TASK REQUIREMENTS: Below are entries; count the lines containing the string "icon". The answer is that number alone.

INFORMATION:
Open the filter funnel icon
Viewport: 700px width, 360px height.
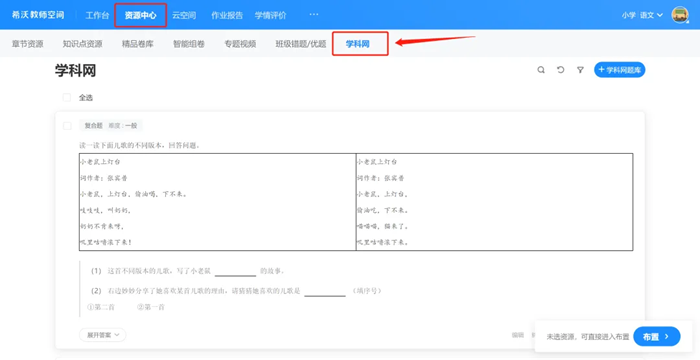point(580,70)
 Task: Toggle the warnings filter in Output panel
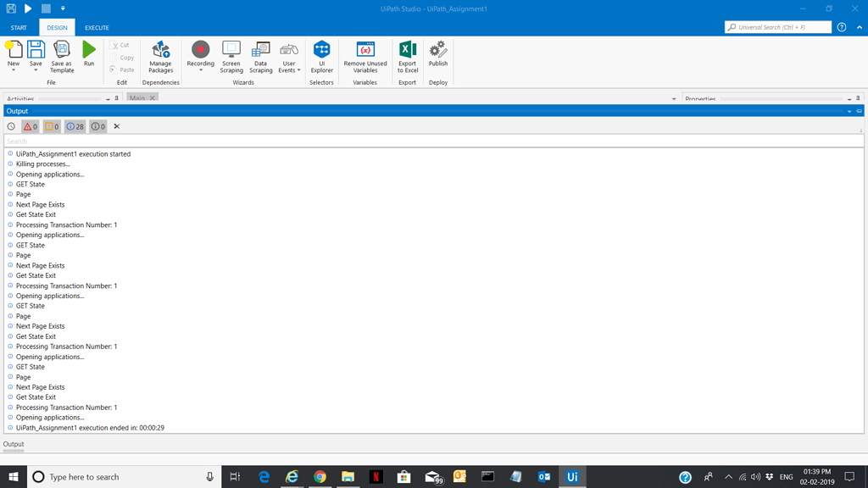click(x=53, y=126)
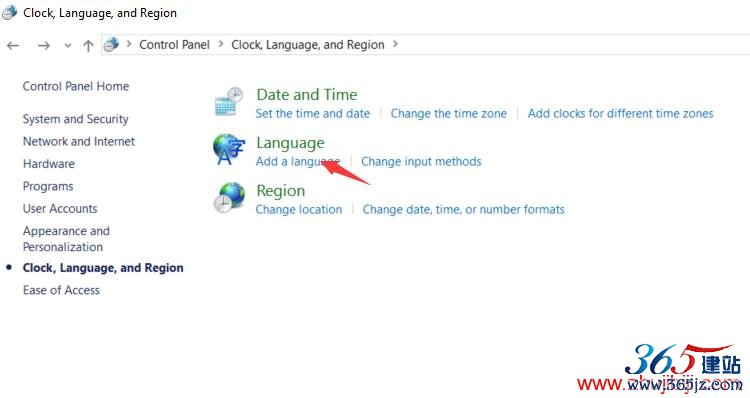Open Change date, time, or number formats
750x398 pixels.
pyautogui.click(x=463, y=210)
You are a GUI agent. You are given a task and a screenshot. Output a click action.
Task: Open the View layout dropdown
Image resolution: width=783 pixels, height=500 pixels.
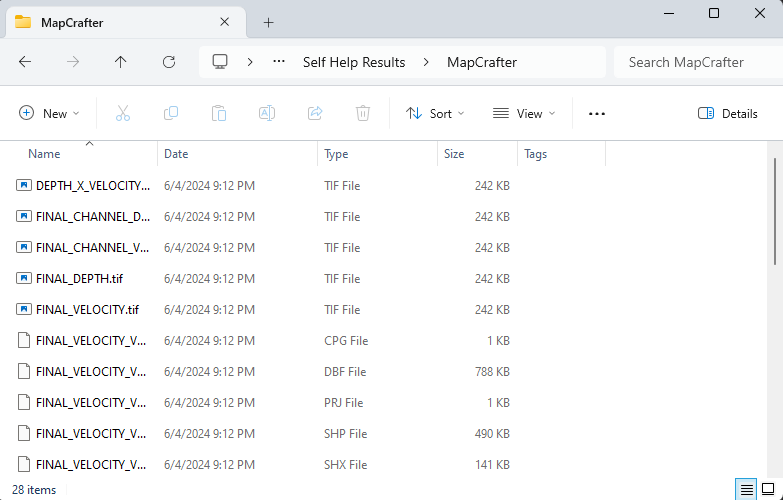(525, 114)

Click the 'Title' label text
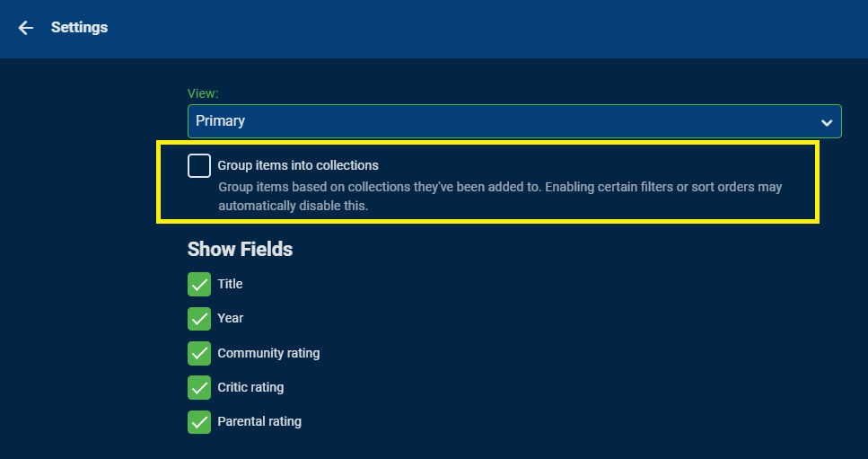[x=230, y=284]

==

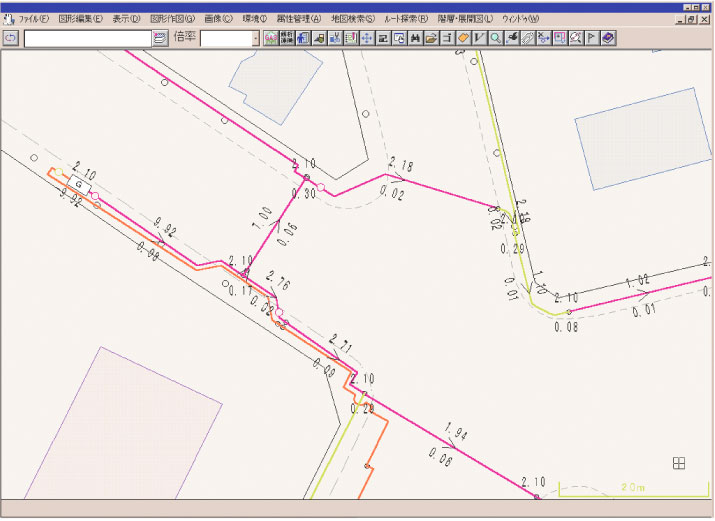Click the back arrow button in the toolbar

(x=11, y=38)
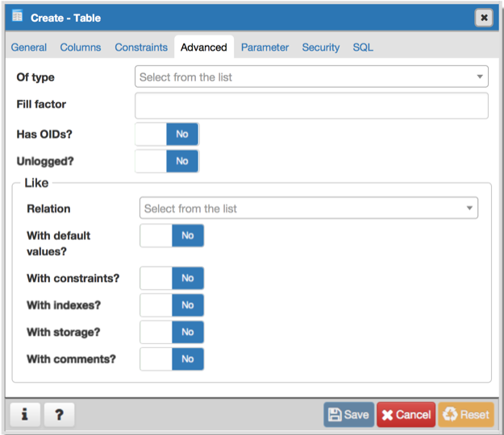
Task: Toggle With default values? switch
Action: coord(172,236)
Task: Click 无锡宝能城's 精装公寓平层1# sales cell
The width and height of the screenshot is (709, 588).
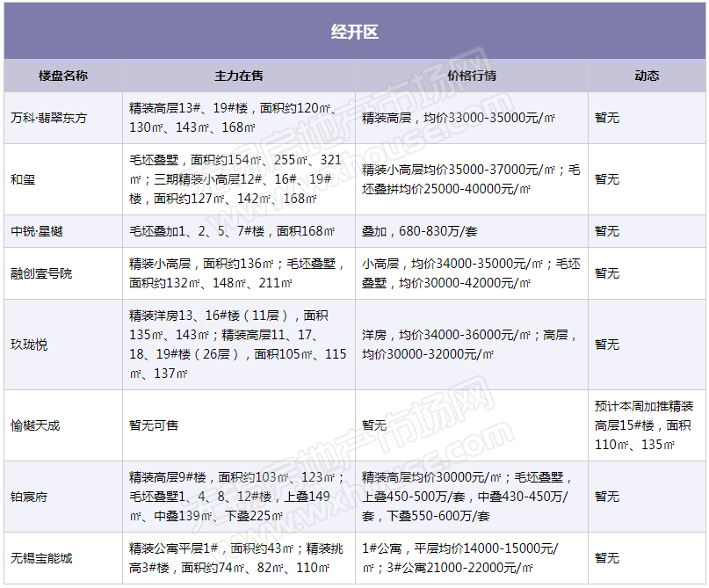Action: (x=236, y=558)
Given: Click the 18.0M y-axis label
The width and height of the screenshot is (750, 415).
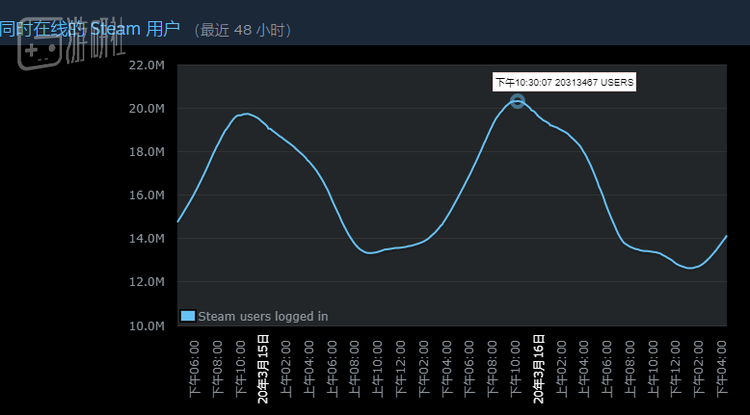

--

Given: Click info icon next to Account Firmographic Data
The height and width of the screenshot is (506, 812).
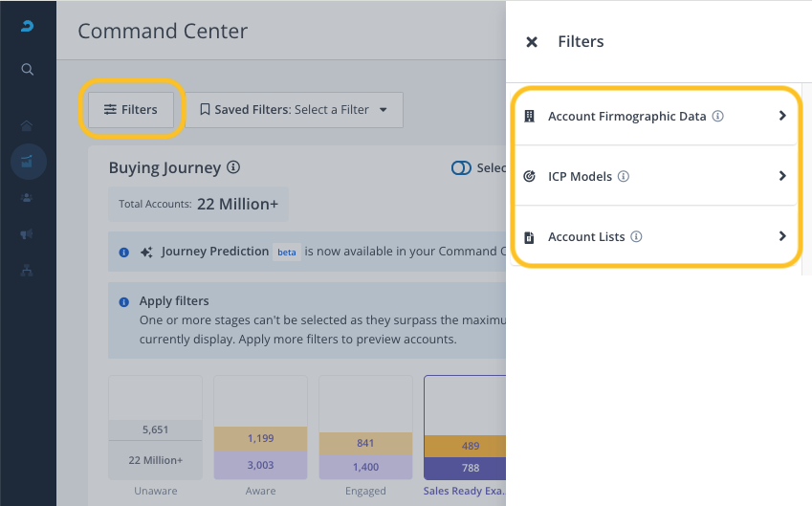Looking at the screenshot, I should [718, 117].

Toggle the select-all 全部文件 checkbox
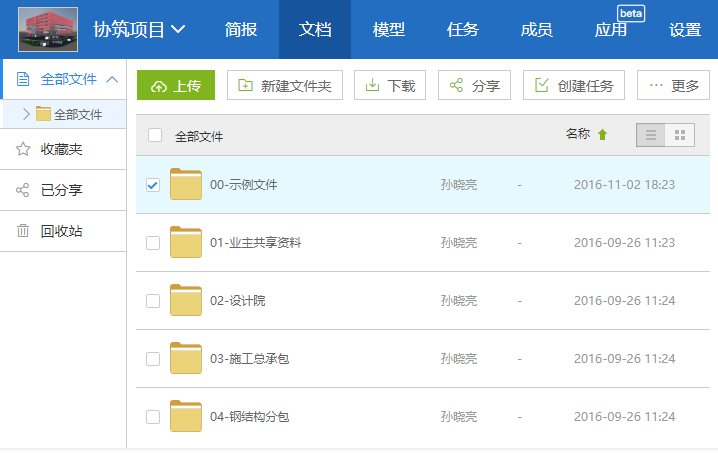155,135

FINAL ANSWER: 2